_Records provided_
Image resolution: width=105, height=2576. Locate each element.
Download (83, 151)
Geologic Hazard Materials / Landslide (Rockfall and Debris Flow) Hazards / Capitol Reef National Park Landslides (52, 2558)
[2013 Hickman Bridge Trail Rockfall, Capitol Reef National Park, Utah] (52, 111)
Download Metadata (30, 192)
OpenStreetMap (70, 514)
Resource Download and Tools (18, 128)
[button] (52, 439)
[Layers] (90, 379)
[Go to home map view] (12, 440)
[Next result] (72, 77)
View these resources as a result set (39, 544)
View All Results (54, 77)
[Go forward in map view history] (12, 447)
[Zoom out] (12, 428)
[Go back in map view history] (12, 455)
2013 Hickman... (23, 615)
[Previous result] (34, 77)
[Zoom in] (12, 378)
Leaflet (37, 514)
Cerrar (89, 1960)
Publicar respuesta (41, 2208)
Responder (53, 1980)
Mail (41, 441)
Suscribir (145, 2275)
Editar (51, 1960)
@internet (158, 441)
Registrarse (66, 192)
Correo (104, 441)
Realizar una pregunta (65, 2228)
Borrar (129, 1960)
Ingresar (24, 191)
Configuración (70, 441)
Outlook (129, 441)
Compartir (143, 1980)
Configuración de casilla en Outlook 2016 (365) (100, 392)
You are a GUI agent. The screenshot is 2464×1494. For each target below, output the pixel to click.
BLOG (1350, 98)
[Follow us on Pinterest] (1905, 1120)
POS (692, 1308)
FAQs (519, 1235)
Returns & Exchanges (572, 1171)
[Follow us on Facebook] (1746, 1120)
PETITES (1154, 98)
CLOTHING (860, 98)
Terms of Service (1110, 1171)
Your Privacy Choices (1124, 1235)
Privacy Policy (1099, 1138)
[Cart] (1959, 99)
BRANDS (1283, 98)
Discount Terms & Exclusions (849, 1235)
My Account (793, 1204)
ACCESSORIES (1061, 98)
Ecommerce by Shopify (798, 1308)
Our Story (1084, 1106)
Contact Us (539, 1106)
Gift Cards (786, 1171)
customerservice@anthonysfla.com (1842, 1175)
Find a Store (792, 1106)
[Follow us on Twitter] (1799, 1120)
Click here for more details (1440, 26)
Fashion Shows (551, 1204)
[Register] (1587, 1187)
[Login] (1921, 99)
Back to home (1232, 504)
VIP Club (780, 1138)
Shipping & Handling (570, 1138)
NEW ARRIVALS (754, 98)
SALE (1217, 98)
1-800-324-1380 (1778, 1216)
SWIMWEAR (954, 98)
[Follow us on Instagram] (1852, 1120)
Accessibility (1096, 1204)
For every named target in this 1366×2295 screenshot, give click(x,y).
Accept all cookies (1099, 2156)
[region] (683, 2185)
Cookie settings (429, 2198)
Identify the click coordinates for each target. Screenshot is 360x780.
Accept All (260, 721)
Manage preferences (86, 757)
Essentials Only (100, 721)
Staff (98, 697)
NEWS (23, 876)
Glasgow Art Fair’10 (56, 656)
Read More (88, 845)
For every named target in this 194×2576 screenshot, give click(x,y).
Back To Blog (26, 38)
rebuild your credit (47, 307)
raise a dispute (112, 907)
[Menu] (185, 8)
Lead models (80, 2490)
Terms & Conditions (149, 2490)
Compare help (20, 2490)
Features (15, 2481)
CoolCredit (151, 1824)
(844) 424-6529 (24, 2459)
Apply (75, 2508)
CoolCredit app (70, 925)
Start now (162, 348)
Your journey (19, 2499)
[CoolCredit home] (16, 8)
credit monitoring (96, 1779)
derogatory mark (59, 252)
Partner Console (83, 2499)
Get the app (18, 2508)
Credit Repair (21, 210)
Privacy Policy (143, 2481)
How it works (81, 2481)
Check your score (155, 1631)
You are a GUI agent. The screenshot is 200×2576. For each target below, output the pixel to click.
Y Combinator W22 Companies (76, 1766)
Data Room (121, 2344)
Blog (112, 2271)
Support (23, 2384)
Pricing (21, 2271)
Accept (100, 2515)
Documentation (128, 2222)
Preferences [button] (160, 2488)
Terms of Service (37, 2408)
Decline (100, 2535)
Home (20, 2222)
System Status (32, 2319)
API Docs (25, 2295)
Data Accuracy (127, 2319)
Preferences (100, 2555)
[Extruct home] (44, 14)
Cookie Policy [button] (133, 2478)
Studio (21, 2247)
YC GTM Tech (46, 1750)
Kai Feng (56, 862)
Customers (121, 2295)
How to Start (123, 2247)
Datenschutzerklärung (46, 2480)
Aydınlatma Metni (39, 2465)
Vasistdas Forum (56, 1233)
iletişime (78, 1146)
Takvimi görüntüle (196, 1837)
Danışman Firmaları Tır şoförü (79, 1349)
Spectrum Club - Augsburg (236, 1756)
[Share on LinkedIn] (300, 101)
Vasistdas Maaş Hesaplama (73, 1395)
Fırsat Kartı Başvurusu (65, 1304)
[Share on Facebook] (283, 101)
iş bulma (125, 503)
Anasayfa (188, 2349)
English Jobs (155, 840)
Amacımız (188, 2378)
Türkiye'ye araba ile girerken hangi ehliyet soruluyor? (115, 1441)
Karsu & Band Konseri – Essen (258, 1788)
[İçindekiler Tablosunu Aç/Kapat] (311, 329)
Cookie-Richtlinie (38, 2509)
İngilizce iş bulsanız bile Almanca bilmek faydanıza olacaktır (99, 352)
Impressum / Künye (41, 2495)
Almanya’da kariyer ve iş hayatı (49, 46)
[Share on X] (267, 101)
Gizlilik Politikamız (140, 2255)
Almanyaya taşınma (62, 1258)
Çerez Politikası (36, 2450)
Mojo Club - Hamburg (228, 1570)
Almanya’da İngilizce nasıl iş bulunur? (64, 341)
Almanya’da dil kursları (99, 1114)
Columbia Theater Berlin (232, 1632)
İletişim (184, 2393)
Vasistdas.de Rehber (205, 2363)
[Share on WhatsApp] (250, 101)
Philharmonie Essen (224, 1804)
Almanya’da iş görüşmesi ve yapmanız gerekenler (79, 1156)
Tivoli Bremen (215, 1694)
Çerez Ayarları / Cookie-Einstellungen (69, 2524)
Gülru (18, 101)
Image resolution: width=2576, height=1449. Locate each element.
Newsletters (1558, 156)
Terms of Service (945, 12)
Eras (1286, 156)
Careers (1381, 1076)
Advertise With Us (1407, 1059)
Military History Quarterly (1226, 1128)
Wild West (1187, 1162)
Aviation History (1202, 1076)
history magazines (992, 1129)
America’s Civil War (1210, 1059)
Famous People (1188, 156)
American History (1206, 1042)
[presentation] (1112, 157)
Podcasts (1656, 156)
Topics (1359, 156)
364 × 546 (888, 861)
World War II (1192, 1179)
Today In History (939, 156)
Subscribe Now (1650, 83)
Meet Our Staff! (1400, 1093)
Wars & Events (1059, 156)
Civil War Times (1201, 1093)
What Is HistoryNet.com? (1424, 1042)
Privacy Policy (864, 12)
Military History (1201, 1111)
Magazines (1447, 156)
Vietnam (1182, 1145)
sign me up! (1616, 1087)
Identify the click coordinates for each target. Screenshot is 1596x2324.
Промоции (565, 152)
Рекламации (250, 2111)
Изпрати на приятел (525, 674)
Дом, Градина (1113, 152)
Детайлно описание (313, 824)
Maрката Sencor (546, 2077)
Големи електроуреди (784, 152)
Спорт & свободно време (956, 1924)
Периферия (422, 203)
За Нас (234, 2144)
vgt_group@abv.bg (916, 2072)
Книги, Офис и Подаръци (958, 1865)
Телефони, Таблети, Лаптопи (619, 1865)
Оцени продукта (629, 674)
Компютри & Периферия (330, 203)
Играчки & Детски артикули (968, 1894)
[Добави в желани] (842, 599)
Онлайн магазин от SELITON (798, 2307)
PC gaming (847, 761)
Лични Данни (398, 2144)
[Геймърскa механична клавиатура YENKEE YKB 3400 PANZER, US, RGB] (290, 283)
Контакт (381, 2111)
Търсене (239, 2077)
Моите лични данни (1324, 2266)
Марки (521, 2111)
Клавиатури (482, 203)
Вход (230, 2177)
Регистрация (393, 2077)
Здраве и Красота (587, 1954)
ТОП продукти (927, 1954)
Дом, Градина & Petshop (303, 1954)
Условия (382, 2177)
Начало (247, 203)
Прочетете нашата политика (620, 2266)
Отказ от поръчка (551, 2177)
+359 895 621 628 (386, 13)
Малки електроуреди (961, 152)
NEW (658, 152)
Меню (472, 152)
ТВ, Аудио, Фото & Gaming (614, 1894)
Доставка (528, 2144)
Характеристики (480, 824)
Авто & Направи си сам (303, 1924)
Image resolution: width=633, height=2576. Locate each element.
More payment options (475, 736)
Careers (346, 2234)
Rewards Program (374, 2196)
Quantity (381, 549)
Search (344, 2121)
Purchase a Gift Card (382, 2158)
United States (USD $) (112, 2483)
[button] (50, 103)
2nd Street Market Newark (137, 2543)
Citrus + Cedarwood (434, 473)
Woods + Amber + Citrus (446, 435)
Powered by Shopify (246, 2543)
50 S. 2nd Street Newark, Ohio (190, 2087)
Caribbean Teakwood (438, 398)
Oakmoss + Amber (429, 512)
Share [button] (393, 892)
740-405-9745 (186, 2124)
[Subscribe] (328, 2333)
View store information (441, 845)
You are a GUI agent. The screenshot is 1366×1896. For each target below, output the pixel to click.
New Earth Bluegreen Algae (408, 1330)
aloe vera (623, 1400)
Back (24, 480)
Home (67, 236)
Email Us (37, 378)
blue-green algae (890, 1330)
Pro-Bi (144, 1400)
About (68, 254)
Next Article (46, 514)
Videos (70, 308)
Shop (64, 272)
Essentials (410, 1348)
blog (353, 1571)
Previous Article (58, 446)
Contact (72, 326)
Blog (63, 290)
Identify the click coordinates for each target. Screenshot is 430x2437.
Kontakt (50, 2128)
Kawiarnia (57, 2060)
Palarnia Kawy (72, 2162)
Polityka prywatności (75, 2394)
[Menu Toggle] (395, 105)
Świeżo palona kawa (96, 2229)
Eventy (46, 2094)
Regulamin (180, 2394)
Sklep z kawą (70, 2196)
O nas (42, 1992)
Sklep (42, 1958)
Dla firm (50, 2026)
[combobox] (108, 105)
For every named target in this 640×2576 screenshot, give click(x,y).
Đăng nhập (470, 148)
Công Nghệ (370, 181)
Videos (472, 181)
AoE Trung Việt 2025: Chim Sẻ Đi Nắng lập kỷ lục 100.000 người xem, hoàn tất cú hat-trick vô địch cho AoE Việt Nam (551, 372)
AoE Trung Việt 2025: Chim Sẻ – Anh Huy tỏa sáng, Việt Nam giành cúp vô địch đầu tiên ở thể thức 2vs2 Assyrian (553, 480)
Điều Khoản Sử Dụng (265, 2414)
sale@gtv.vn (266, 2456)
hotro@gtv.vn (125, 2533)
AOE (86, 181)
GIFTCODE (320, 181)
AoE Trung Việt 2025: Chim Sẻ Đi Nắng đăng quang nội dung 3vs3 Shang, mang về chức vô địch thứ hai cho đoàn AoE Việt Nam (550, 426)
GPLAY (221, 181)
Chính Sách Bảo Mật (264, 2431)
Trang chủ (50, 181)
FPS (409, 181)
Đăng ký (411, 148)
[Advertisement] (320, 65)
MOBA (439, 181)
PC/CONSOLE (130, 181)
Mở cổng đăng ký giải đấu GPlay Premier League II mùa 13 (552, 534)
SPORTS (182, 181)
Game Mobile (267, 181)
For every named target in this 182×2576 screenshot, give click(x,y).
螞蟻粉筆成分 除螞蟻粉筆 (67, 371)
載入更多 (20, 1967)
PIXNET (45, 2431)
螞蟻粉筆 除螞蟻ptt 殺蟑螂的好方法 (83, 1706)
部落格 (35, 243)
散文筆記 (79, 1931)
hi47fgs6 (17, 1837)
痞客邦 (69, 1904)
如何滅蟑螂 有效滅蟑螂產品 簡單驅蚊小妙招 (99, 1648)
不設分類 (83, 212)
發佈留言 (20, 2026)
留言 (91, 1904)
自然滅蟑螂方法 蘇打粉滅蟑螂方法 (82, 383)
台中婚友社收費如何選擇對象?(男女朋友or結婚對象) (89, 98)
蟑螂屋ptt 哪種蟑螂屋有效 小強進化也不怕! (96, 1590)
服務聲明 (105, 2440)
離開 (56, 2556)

_Directions_
The word to look for is "Locate"; copy out every line of the entries that holds it.

_Exercise result_
Image resolution: width=105, height=2576. Locate each element.
Image resolution: width=2576, height=1449. Locate each element.
Image resolution: width=633, height=2576. Locate each element.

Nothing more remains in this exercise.